# SGuard Suffix Attack Training

This notebook runs the SGuard Suffix Attack training and saves results to Google Drive.

## 1. Mount Google Drive

In [None]:
from google.colab import drive
drive.mount('/content/drive')

## 2. Setup Environment
Clone the repository and install dependencies.

In [None]:
# Clone the repository
# TODO: Replace with your actual repository URL
!rm -rf /content/sguard_attack
!git clone https://github.com/2CHAN0/SGuardSuffix.git sguard_attack

# Install dependencies
!pip install -r sguard_attack/requirements.txt

## 3. Run Training
Initialize the model and run the attack, saving checkpoints to Google Drive.

In [None]:
import sys
import os
import datetime
import torch

# Add the package to path
sys.path.append('/content')

from sguard_attack.config import Config
from sguard_attack.model_utils import load_model_and_tokenizer
from sguard_attack.dataset import Dataset
from sguard_attack.attack import GCGAttack

# Setup Save Directory
# Create a timestamped directory in Google Drive
timestamp = datetime.datetime.now().strftime("%Y%m%d_%H%M%S")
save_base_dir = f"/content/drive/MyDrive/SGuard_Training_Results/{timestamp}"
os.makedirs(save_base_dir, exist_ok=True)
print(f"Saving results to: {save_base_dir}")

# Load Model & Tokenizer
model, tokenizer = load_model_and_tokenizer()

# Load Dataset
dataset = Dataset()

# Initialize Attack
attacker = GCGAttack(model, tokenizer)

print(f"Starting attack on {len(dataset)} prompts...")

results = []

for i, malicious_prompt in enumerate(dataset):
    print(f"\n[{i+1}/{len(dataset)}] Attacking prompt: {malicious_prompt}")
    
    # Run attack with saving enabled
    # save_interval=10 means it will save a checkpoint every 10 steps
    best_suffix, best_suffix_ids, best_loss = attacker.run(
        malicious_prompt, 
        save_dir=save_base_dir, 
        save_interval=10
    )
    
    print(f"Result for '{malicious_prompt}':")
    print(f"  Best Suffix: {best_suffix}")
    print(f"  Final Loss: {best_loss:.4f}")
    
    # Verification (String)
    full_input = malicious_prompt + " " + best_suffix
    inputs = tokenizer(full_input, return_tensors="pt").to(Config.DEVICE)
    with torch.no_grad():
        outputs = model.generate(**inputs, max_new_tokens=10)
        response = tokenizer.decode(outputs[0], skip_special_tokens=True)
        
    print(f"  Model Output (String): {response}")

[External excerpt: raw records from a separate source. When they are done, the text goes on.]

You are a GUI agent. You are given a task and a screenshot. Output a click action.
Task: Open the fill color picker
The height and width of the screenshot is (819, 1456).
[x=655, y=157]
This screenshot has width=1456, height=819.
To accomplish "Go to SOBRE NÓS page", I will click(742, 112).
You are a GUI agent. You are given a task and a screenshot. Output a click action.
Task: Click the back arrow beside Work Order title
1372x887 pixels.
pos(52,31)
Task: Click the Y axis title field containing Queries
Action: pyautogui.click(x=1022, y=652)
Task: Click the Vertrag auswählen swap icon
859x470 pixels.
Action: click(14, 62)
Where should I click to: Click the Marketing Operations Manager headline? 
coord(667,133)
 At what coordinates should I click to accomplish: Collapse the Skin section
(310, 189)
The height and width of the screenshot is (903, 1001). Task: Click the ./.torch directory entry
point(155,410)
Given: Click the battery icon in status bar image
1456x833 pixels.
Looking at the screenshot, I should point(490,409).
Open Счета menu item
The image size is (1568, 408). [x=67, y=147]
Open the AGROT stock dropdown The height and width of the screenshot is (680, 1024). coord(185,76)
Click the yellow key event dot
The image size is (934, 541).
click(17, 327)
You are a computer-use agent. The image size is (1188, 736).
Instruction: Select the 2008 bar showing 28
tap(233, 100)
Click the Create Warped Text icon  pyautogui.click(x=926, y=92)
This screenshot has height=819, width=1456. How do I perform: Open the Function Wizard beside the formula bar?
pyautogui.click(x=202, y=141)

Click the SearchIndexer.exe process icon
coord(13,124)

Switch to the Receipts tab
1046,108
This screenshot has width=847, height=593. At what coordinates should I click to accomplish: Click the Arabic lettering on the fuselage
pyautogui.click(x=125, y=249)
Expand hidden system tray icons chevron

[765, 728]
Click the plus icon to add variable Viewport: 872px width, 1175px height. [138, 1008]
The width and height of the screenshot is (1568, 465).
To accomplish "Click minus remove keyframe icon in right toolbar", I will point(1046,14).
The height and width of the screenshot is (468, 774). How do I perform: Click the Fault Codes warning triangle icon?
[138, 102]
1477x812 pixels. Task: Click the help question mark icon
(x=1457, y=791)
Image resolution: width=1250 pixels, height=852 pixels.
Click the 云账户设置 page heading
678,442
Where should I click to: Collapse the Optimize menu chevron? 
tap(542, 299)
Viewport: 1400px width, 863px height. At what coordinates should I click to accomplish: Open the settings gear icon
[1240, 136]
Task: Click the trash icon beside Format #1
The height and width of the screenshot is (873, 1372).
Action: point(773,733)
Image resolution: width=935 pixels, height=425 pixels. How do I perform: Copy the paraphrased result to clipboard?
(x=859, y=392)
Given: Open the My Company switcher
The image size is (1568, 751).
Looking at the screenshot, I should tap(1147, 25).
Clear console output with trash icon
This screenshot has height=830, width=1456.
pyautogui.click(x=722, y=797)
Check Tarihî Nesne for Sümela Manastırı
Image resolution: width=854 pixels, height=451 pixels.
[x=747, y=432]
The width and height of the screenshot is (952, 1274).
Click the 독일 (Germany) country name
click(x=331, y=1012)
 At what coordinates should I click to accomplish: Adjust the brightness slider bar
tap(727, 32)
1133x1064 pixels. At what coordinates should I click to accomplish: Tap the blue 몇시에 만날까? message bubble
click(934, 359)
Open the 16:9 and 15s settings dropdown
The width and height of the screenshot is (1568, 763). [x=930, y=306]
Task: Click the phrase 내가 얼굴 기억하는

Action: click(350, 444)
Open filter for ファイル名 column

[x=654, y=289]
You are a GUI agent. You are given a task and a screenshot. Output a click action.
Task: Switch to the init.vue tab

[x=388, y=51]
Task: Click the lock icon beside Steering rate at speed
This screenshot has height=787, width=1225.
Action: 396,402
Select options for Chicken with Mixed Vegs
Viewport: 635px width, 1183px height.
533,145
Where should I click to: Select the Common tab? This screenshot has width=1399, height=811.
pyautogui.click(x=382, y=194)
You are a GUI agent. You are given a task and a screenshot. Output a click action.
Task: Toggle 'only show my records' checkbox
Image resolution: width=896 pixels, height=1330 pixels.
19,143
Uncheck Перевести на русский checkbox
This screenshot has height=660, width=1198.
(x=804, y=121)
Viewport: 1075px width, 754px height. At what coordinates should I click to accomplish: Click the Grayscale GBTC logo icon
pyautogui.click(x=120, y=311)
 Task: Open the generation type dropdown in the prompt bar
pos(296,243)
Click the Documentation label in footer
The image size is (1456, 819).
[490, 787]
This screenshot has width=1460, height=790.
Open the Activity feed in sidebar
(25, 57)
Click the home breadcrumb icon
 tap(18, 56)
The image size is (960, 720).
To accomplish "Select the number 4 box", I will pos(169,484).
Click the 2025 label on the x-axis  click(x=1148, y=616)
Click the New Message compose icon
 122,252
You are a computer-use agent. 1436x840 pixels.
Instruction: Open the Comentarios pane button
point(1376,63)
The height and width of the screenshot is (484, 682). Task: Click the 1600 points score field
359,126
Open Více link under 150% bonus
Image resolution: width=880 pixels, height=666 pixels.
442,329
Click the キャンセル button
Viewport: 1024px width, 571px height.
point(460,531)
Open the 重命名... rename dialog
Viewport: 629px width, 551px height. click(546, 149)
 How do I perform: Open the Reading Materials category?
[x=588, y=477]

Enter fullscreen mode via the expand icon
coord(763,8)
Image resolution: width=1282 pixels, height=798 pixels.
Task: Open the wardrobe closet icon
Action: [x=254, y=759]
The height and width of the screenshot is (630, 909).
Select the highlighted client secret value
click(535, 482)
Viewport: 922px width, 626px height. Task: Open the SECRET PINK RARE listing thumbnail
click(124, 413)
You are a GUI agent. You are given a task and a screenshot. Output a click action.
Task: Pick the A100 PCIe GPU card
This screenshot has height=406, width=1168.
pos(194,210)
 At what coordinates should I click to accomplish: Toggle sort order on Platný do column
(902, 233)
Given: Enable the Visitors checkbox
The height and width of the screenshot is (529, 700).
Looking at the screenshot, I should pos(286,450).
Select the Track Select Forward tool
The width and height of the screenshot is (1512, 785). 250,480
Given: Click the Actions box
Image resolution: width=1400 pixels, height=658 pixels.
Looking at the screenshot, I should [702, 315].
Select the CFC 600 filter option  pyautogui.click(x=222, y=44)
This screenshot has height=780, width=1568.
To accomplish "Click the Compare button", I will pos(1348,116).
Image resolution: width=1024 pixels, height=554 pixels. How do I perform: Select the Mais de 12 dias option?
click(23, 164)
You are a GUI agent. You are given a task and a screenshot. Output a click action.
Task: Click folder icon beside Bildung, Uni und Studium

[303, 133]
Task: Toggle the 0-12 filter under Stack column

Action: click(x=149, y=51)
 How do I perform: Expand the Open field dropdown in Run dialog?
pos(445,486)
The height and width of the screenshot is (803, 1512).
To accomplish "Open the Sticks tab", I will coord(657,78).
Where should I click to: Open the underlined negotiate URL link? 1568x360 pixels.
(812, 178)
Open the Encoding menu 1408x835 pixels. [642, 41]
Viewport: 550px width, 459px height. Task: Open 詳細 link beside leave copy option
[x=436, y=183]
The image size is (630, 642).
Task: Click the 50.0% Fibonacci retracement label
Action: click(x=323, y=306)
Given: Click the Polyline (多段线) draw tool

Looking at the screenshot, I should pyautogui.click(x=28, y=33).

    # Verification (Tensor)
    prompt_ids = tokenizer(malicious_prompt, return_tensors="pt", add_special_tokens=False).input_ids.to(Config.DEVICE)
    if best_suffix_ids.dim() == 1:
        best_suffix_ids = best_suffix_ids.unsqueeze(0)
    
    full_input_ids = torch.cat([prompt_ids, best_suffix_ids], dim=1)
    with torch.no_grad():
        outputs_tensor = model.generate(full_input_ids, max_new_tokens=10)
        new_tokens = outputs_tensor[0][full_input_ids.shape[1]:]
        response_tensor = tokenizer.decode(new_tokens, skip_special_tokens=True)
    
    print(f"  Model Output (Tensor): {response_tensor}")
    
    results.append({
        "prompt": malicious_prompt,
        "suffix": best_suffix,
        "loss": best_loss,
        "output_string": response,
        "output_tensor": response_tensor
    })

# Save Final Summary
import json
summary_path = os.path.join(save_base_dir, "final_summary.json")
with open(summary_path, 'w') as f:
    json.dump(results, f, indent=4)
print(f"\nFinal summary saved to {summary_path}")